▸ Your objective: Leave the images aside and output every entry exactly.

(Collected data)
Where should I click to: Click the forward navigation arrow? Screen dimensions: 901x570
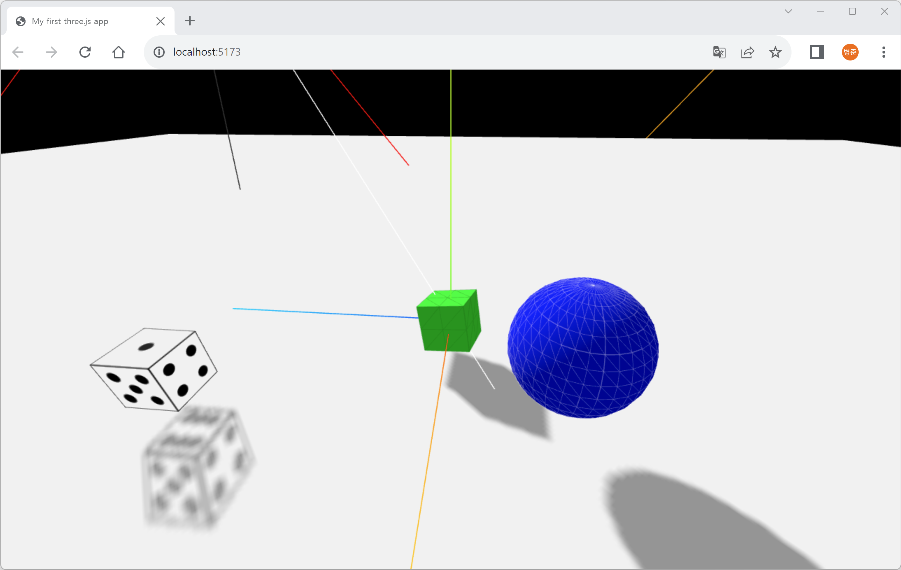tap(51, 52)
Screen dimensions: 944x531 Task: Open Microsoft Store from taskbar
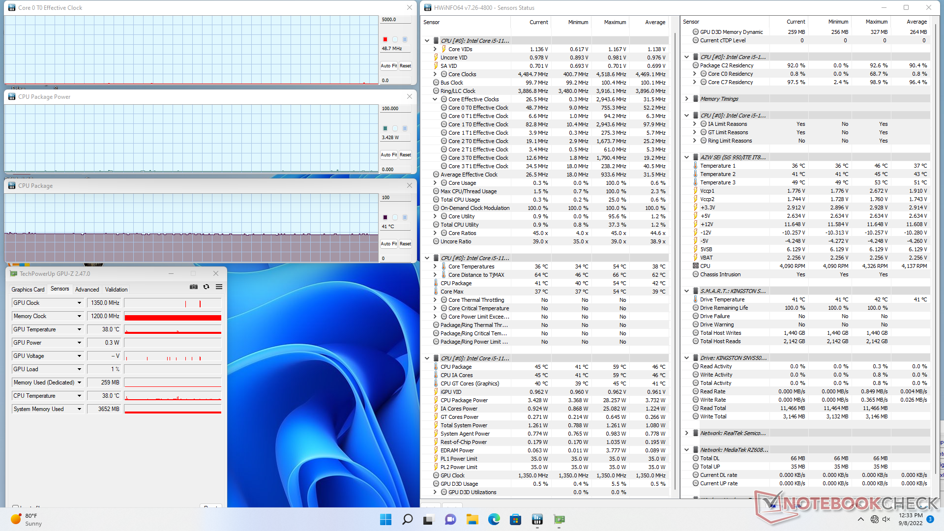point(515,519)
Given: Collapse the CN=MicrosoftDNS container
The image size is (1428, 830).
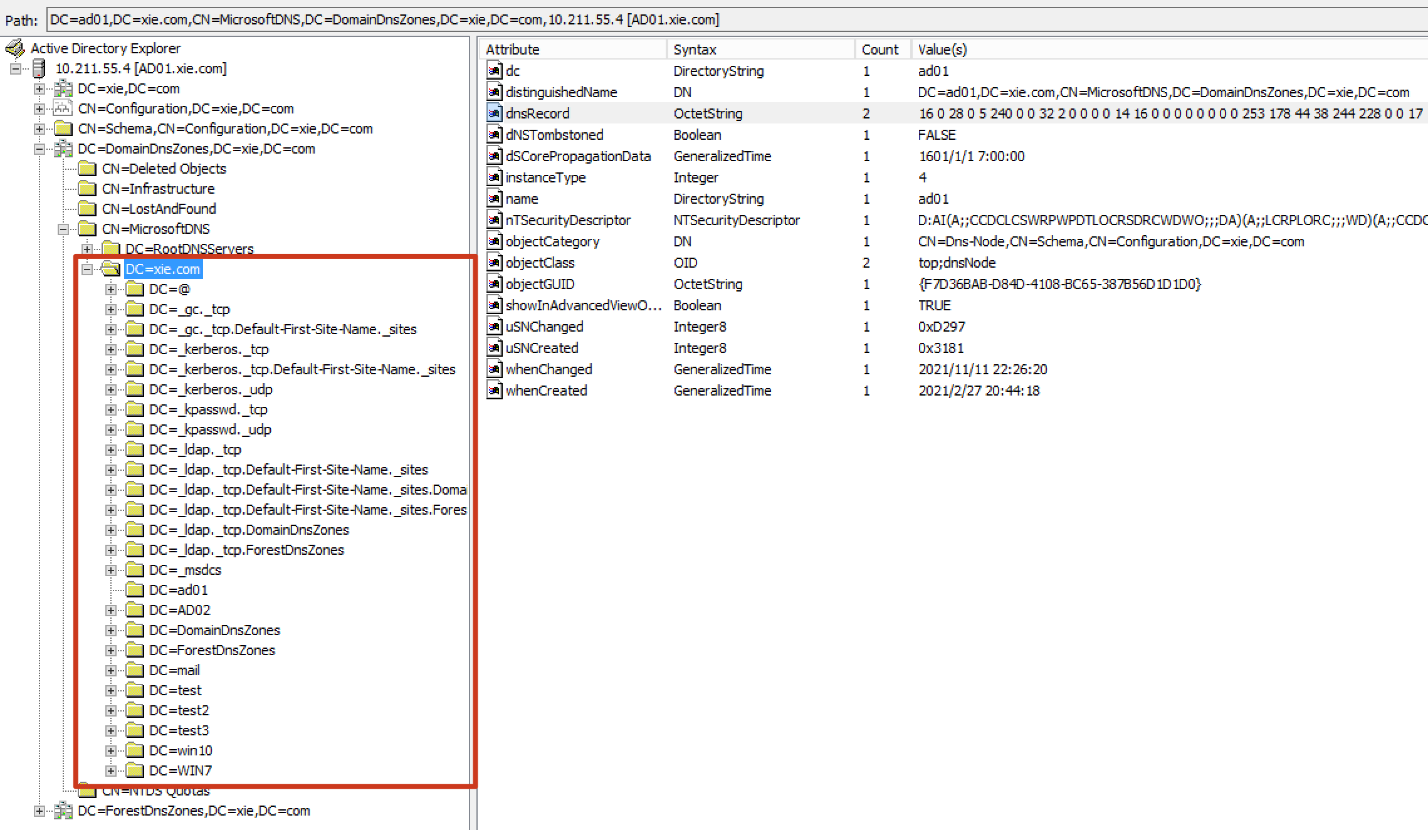Looking at the screenshot, I should 63,229.
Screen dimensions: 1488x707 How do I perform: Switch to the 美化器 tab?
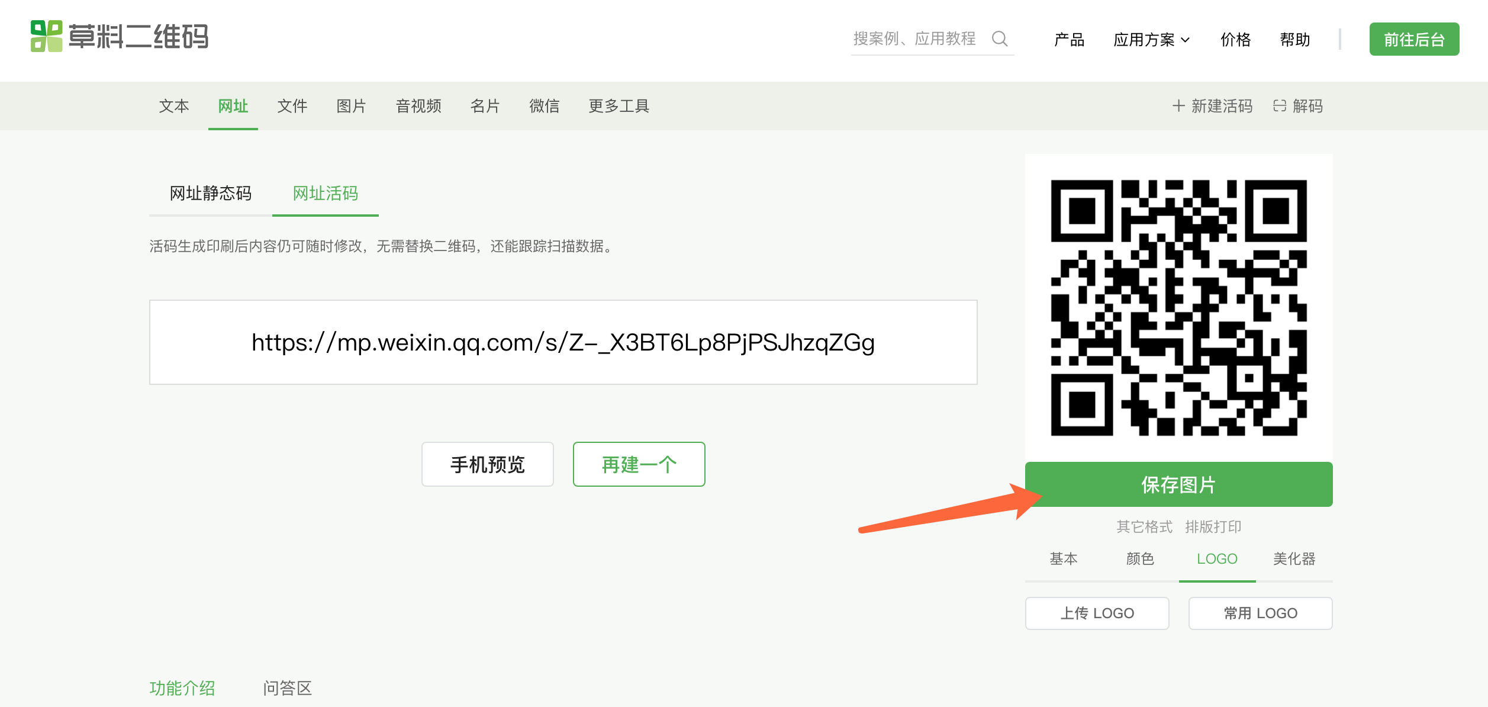coord(1294,558)
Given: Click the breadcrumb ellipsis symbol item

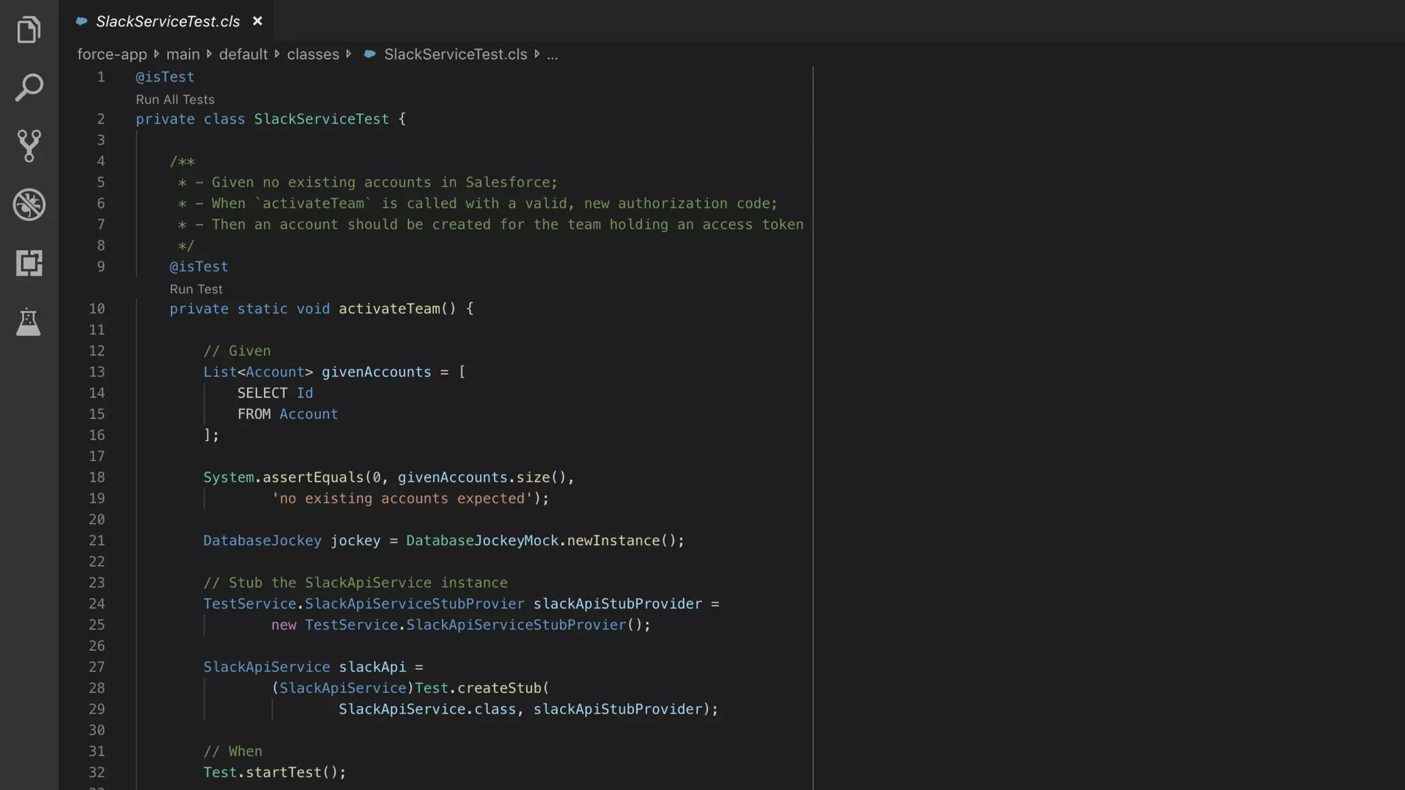Looking at the screenshot, I should click(x=552, y=54).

▸ Expected answer:
Where should I click to: Click the forward navigation arrow? Screen dimensions: 901x570
tap(51, 52)
Screen dimensions: 944x531 Task: Open Microsoft Store from taskbar
point(515,519)
Given: Collapse the CN=MicrosoftDNS container
The image size is (1428, 830).
Looking at the screenshot, I should 63,229.
Screen dimensions: 1488x707 How do I perform: Switch to the 美化器 tab?
coord(1294,558)
Given: Click the breadcrumb ellipsis symbol item

Looking at the screenshot, I should click(x=552, y=54).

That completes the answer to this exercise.